Segment Start: Supplied text

Blog by Annie Lennox, Founder of The Circle
As world leaders convene for the G7 summit, to “help the world fight, and then build back better from coronavirus”, I would like them to consider this… Among the wreckage of lives and livelihoods that we are yet to fully quantify, a newly established fact has emerged that should make our blood run cold. In the wake of this dreadful pandemic, key rights of women and girls around the world have been rolled back by an entire generation.
Let this sink in: if you are a woman younger than 36 years old, then crucial progress achieved towards gender equality for you has been rolled back to a time before you were born.
Every time a humanitarian or economic disaster hits, women bear the heaviest burden. The Covid-19 crisis has seen this ugly truth played out on a worldwide scale, in rich and poor countries alike, with the most discriminated-against groups enduring the harshest impacts. COVID-19 has had a devastating effect on the lives of women and girls beyond its obvious impact as a health emergency. In poorer countries, girls have been disproportionately pulled out of school, many of whom will never return. Around the world, it has doubled women’s domestic workload, impacting their careers, or stopping their employment altogether. And perhaps most heinous of all, it has exacerbated the everlasting scourge of violence against women, particularly in their own homes.

Segment End: Supplied text
Segment Start: Supplied information

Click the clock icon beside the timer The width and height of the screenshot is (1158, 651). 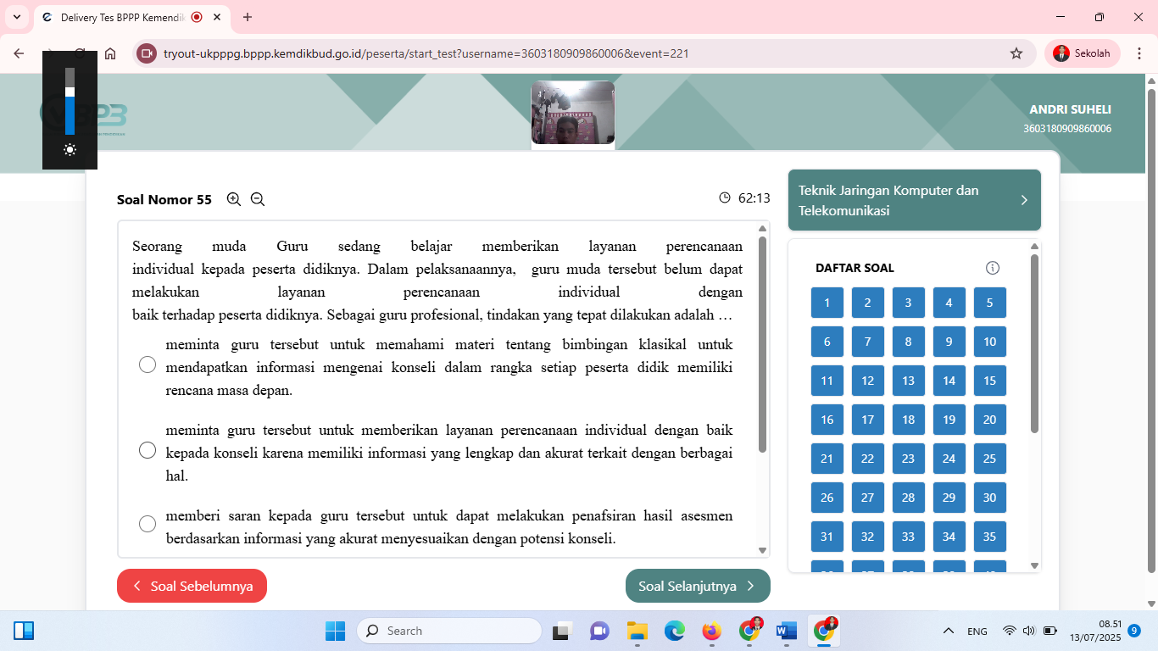(725, 197)
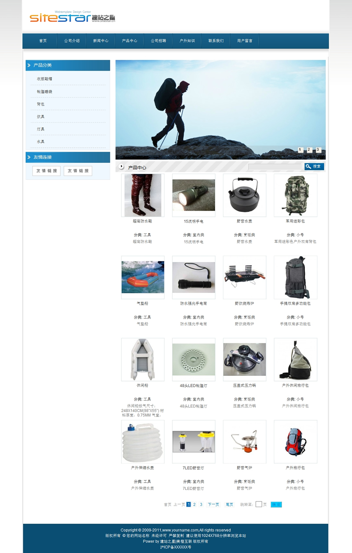Open the 野营水壶 kettle product image
The width and height of the screenshot is (352, 553).
tap(244, 195)
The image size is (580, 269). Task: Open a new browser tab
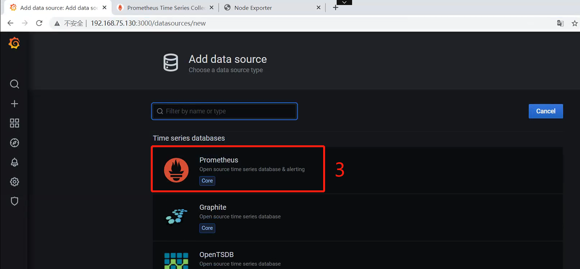(335, 8)
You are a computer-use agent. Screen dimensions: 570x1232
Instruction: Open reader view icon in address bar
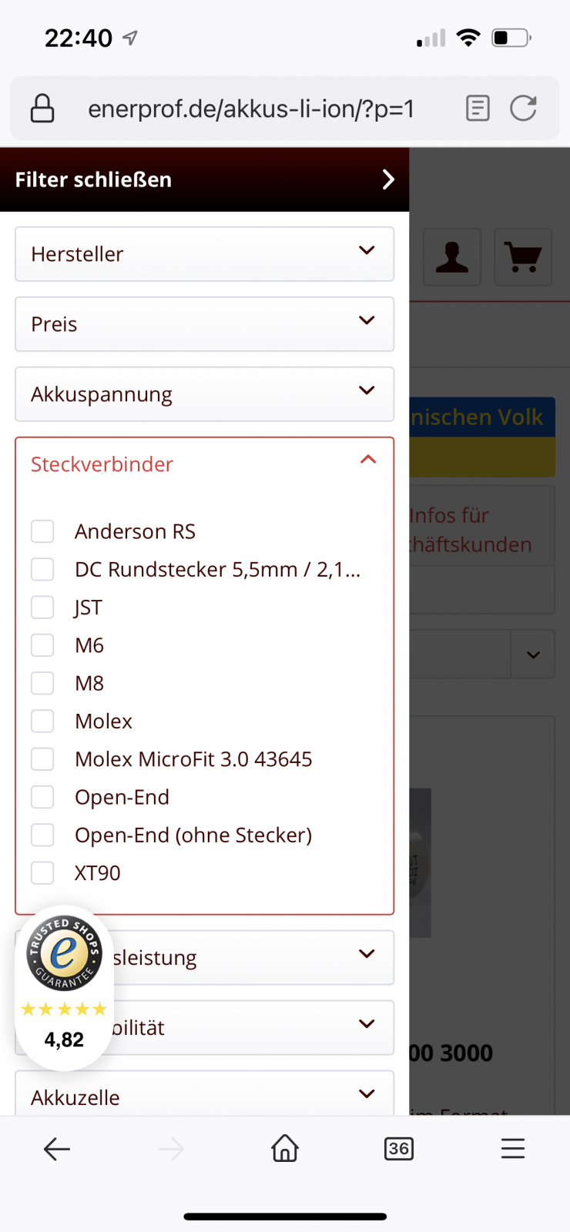click(478, 109)
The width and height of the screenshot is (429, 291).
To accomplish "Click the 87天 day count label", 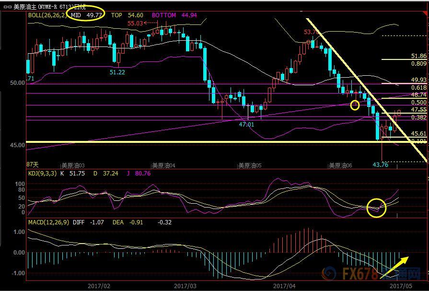I will 32,164.
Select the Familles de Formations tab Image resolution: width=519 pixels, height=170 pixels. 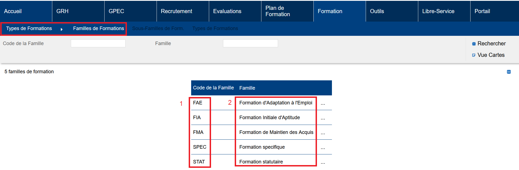coord(98,28)
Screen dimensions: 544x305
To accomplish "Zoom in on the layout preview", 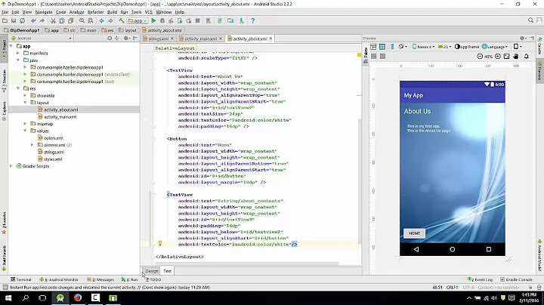I will [497, 56].
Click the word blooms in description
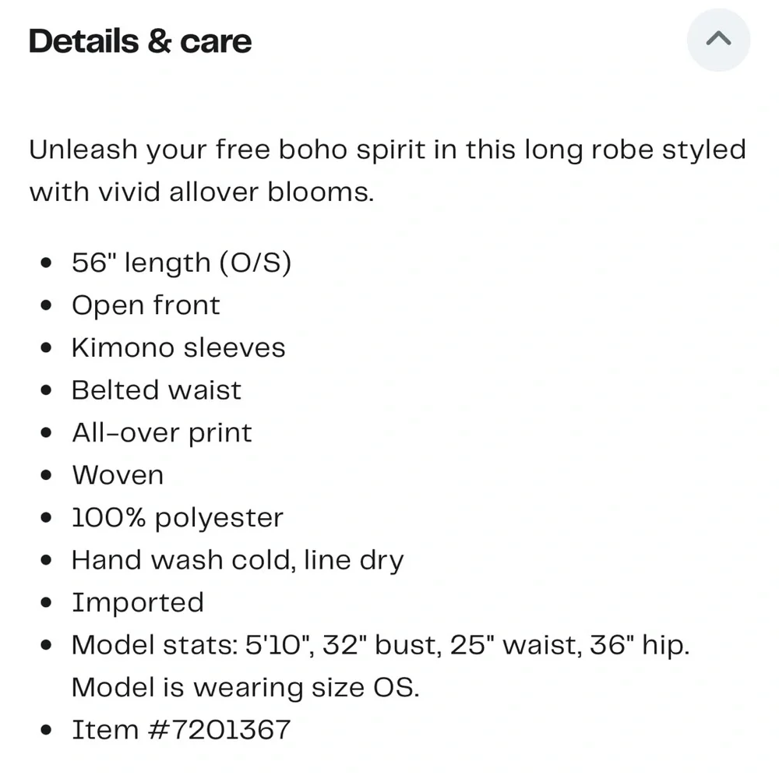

Segment End: Supplied information

> [Instructions for the task] According to the blog post, what has the pandemic done to women's domestic workload around the world?

> [Answer to this task] It has doubled it.